Dataset extract
..........
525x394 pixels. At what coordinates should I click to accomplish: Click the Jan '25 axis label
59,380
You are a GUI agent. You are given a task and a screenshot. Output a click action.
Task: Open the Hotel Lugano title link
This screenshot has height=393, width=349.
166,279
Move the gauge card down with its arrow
..........
What the task requires
Return the whole listing, keeping each word as it stands.

Solution to the exercise
525x394 pixels. At what coordinates should I click to accomplish: Click the Jan '25 axis label
59,380
You are a GUI agent. You are given a task and a screenshot. Output a click action.
Task: Open the Hotel Lugano title link
This screenshot has height=393, width=349.
166,279
Move the gauge card down with its arrow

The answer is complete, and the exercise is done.